A: I think that your idea is very good. Maybe something at the beginning of school. I know that in Peggy’s wellness classes that she does talk about stress and anxiety. I think she would be a wonderful person along with Alexis and Joanne and I to share some tools and also let the student body know that they’re responsible for their mental health — not for fixing anything, because you’re not broken — but in recognizing when you are not feeling right and need to seek help. Ideally, students, and sometimes this is easier said than done, should be able to ask for help. We need to let the student body know: this is an observable problem. It is just as important as a fever, a cough or whatever and it needs to be addressed and taken care of. Students need to know that we do take this very seriously. We want to get them the appropriate help.
Q: What do you feel the students come into the nurse’s office for the most? How do you know if a student is just trying to cut class or is really seeking medical or emotional attention?
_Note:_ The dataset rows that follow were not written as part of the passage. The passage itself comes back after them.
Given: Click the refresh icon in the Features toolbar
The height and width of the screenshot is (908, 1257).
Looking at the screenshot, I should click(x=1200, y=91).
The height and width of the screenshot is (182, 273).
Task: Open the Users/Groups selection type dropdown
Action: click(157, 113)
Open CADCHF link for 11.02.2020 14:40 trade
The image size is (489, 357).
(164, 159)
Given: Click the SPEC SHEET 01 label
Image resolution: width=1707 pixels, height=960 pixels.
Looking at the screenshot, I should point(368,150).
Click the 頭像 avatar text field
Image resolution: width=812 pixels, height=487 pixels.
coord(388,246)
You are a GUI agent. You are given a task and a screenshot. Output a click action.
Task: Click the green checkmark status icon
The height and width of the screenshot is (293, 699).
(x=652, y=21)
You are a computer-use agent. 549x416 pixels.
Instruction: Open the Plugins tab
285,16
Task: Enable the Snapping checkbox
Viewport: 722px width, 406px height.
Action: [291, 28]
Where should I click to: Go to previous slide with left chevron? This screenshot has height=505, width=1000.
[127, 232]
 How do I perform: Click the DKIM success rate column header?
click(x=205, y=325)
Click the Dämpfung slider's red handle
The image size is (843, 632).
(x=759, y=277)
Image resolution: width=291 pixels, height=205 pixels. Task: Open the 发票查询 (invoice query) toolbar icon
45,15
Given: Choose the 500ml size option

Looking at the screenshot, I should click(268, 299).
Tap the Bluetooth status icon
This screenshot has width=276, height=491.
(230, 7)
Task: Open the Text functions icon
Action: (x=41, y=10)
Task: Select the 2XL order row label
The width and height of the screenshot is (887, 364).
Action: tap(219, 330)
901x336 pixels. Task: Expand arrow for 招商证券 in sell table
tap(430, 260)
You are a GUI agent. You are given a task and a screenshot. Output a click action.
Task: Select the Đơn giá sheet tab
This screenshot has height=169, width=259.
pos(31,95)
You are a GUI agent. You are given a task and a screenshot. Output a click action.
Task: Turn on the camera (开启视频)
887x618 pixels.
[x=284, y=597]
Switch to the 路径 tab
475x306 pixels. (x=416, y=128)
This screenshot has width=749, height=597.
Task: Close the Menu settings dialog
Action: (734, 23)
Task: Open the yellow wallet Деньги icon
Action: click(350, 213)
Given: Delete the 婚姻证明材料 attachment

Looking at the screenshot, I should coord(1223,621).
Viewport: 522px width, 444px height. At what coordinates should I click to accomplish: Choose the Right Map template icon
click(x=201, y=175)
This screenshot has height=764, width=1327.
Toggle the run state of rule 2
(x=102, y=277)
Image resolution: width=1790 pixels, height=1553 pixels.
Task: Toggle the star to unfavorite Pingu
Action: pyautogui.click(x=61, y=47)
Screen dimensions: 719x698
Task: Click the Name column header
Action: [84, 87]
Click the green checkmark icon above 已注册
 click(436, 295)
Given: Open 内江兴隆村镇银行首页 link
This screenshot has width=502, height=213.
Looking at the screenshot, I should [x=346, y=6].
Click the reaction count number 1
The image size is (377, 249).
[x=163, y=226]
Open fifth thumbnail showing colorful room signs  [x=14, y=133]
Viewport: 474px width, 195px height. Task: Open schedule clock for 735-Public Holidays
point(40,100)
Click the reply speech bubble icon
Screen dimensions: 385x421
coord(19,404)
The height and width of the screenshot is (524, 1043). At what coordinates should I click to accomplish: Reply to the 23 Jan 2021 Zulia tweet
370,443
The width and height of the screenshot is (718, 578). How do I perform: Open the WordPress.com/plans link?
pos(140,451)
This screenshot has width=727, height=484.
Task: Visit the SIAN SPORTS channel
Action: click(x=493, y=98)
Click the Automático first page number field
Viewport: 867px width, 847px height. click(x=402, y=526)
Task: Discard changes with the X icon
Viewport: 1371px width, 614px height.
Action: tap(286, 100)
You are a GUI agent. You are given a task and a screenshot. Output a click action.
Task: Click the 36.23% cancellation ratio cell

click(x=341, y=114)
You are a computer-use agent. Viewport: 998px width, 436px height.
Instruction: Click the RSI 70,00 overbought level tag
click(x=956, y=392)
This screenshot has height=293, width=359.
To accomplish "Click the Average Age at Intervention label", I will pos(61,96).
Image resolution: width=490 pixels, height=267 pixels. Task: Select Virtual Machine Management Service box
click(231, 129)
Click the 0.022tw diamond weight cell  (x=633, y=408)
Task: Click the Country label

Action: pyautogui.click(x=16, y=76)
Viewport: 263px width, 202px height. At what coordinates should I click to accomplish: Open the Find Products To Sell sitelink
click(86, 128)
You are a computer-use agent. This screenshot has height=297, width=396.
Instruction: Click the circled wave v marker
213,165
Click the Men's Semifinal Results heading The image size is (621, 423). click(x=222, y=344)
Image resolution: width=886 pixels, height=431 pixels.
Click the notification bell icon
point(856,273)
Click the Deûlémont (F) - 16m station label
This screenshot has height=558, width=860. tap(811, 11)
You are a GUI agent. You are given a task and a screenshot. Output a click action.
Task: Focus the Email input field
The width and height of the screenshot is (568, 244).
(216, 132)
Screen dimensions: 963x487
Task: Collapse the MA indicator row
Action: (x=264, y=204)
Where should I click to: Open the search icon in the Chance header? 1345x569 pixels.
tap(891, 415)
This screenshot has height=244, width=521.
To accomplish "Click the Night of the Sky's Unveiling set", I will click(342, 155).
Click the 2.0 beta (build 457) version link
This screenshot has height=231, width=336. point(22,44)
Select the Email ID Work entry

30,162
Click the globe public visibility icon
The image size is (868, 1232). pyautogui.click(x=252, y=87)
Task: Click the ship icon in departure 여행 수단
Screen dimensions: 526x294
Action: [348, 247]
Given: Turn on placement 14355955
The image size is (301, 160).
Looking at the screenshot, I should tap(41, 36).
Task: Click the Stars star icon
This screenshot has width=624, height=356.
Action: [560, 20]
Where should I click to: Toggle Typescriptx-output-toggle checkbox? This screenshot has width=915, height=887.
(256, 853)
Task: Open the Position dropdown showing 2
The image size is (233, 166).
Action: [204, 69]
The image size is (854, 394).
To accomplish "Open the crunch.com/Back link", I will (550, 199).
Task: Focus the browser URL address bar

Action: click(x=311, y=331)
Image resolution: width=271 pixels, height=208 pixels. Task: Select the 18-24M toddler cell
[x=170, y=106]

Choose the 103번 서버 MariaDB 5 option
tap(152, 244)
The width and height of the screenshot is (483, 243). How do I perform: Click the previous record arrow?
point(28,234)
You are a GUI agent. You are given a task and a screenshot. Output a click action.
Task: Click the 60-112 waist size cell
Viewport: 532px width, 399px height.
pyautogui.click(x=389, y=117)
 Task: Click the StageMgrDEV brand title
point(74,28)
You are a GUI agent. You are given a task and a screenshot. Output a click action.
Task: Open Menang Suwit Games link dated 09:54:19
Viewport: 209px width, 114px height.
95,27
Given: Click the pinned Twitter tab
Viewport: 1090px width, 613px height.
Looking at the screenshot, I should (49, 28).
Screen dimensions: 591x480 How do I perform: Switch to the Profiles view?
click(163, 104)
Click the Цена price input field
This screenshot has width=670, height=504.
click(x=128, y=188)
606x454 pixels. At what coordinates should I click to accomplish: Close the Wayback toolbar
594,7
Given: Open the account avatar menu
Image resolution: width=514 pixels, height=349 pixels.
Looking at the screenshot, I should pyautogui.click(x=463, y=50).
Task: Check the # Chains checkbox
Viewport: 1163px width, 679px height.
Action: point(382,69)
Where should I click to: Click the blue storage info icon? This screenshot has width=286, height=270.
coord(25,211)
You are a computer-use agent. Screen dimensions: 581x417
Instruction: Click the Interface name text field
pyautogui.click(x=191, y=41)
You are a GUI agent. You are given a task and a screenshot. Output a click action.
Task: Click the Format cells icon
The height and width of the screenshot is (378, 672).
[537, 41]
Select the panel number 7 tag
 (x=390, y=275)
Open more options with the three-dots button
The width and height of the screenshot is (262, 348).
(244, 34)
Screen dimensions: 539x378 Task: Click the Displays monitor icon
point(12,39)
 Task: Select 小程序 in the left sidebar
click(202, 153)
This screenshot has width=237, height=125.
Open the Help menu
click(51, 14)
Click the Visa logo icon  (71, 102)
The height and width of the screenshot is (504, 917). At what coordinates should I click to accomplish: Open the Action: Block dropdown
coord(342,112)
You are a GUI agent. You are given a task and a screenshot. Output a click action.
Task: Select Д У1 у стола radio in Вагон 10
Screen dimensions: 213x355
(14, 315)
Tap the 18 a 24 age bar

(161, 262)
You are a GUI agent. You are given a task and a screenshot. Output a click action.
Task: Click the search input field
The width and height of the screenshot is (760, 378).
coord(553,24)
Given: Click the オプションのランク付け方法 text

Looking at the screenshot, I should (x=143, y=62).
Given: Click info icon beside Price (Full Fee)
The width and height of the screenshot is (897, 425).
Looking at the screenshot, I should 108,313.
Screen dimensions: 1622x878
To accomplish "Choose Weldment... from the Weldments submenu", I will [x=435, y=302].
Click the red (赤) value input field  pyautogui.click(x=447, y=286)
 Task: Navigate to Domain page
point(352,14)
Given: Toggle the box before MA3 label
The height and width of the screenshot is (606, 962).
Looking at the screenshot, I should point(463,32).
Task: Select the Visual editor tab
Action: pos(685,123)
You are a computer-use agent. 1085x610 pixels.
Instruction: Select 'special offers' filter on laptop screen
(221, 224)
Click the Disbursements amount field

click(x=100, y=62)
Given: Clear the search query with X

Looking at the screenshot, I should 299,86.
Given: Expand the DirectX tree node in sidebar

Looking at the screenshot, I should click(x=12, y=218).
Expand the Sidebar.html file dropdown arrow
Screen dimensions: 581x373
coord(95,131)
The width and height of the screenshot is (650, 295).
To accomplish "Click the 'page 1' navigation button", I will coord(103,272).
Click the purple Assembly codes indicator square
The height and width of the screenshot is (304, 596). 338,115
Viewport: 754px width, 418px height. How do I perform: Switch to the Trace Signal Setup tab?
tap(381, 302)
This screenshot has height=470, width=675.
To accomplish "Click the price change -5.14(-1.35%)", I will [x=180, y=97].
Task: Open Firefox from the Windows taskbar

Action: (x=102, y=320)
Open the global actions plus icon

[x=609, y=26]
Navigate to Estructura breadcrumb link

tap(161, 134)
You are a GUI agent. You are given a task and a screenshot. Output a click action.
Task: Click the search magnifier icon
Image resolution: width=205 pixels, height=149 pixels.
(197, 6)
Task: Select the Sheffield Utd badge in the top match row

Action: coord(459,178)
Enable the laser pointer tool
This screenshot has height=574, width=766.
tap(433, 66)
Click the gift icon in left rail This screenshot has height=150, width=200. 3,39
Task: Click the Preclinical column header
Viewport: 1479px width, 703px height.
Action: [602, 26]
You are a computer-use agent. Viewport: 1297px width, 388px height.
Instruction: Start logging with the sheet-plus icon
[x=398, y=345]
A: I always assume that the student is not seeking to cut class and I don’t even really care if I’m wrong. Everyone that walks through the door I always treat as this is a problem that they are having and I need to address it and try to fix it as best that I can. There are frequent fliers and there are people that we chat about in wellness because we are very concerned about certain behaviors. So when I see a student that I’ve seen maybe twice already this week and they’re telling me they’re upset and just need a time out, I take it very seriously but also try to encourage them to get back to class as soon as possible and talk about issues at home if something becomes chronic.
Q: So would you say it is partially our responsibility to be proactive about seeking help and letting teachers and faculty know about our anxiety or mental disorder?
A: One student might not ever need to go to the nurse’s office or chat with Alexis but maybe another child has an attention-seeking behavior and really needs that interaction but that in itself is a call for help. That is a red flag that something is going off and needs to be addressed here.
Q: What do you think of the background music that they always play in the hallway? What if someone has a migraine or needs to lie down?
A: If someone is in here with a migraine, I will go out and ask them to maybe turn it down in respect to my patient. But personally though, I don’t mind at all. It gets very lonely down here – it’s like a little dungeon and to hear a little party going on outside, it’s nice. It makes me feel like I’m not alone.